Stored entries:
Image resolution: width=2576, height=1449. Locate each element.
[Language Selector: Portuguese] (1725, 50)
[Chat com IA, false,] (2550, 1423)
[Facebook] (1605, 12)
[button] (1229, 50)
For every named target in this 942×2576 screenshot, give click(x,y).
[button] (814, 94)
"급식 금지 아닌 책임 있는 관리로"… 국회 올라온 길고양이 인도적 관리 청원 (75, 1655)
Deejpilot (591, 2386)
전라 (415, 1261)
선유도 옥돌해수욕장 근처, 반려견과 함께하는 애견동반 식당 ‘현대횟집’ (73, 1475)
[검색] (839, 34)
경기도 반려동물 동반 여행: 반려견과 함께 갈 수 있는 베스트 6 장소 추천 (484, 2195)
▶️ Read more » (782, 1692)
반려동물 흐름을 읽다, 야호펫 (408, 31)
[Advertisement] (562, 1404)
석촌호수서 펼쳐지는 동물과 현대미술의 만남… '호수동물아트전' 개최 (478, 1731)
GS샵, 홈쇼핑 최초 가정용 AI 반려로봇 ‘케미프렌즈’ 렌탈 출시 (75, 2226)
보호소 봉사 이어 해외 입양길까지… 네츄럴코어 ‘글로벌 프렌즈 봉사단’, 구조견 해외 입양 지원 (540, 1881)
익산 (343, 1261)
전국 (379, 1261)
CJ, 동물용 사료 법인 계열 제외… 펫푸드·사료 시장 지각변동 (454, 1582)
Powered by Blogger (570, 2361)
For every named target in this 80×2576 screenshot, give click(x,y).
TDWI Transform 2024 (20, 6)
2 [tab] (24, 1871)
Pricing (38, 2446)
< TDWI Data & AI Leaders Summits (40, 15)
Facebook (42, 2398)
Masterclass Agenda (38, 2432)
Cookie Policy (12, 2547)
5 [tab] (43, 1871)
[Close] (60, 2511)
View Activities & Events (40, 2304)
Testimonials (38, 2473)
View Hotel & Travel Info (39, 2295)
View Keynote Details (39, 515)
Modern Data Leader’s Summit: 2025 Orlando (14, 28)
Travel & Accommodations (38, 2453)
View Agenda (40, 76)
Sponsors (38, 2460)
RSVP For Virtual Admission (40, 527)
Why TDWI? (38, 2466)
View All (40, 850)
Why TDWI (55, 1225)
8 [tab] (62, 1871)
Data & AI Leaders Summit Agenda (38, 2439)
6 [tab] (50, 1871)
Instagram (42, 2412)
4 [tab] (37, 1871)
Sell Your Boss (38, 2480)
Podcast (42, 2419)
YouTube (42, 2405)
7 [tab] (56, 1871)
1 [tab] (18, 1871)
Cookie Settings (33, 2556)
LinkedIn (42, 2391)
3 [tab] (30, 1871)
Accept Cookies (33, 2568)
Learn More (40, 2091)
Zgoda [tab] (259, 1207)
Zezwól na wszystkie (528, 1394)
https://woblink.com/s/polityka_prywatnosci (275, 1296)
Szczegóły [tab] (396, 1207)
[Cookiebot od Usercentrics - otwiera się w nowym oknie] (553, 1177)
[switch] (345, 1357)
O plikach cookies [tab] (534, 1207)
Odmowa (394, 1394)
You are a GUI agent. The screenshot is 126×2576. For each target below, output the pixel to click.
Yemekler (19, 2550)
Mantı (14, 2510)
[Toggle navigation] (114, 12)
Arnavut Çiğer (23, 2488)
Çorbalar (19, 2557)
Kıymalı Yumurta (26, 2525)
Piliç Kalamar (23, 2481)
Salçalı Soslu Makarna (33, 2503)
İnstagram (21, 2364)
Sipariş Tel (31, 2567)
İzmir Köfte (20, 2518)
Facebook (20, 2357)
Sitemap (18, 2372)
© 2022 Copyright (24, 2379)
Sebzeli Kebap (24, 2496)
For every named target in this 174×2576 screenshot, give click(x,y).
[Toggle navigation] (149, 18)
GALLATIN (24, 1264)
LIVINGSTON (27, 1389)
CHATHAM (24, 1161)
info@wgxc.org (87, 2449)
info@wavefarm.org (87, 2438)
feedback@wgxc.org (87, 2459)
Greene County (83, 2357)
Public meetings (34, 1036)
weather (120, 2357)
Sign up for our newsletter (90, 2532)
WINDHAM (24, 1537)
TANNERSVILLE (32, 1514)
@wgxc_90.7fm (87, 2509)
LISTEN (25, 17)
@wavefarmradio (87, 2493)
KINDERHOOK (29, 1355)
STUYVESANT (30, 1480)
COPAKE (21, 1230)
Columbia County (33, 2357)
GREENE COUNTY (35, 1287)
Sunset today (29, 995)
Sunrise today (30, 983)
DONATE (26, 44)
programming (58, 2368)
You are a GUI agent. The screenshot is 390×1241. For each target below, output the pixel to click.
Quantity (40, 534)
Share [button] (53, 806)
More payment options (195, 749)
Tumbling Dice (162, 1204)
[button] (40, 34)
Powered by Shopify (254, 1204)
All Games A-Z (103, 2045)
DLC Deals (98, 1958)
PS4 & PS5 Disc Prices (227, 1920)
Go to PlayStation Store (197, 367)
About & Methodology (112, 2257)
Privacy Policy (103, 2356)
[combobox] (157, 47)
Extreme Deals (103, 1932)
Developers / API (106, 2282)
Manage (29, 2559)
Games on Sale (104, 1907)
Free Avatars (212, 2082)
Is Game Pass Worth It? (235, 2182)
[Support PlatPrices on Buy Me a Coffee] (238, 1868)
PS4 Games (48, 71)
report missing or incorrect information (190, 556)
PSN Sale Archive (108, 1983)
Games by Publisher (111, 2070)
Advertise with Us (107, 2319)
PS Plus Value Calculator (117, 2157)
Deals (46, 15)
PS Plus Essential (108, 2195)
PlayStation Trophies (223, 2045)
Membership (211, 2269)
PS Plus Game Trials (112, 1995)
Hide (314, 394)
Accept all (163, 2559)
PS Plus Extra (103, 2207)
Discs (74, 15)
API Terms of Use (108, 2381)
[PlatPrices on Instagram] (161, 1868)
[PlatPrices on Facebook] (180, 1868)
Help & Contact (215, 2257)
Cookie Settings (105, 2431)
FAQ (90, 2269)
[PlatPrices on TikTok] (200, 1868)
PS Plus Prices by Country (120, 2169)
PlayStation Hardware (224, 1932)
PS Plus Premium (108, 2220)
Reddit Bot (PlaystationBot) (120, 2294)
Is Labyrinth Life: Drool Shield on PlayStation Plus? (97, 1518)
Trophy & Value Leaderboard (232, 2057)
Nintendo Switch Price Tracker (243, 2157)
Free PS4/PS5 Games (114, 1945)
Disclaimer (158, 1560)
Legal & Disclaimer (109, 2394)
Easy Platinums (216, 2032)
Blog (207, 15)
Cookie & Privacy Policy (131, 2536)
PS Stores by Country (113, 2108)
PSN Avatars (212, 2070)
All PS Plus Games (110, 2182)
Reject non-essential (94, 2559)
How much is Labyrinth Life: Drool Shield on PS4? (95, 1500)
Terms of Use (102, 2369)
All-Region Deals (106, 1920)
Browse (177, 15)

Task →
What you give back should be exactly the lines of the data above from the line with "Çorbalar (19, 2557)" through the line with "GALLATIN (24, 1264)", both of those included, and nothing more.

Your solution →
Çorbalar (19, 2557)
Kıymalı Yumurta (26, 2525)
Piliç Kalamar (23, 2481)
Salçalı Soslu Makarna (33, 2503)
İnstagram (21, 2364)
Sipariş Tel (31, 2567)
İzmir Köfte (20, 2518)
Facebook (20, 2357)
Sitemap (18, 2372)
© 2022 Copyright (24, 2379)
Sebzeli Kebap (24, 2496)
For every named target in this 174×2576 screenshot, give click(x,y).
[Toggle navigation] (149, 18)
GALLATIN (24, 1264)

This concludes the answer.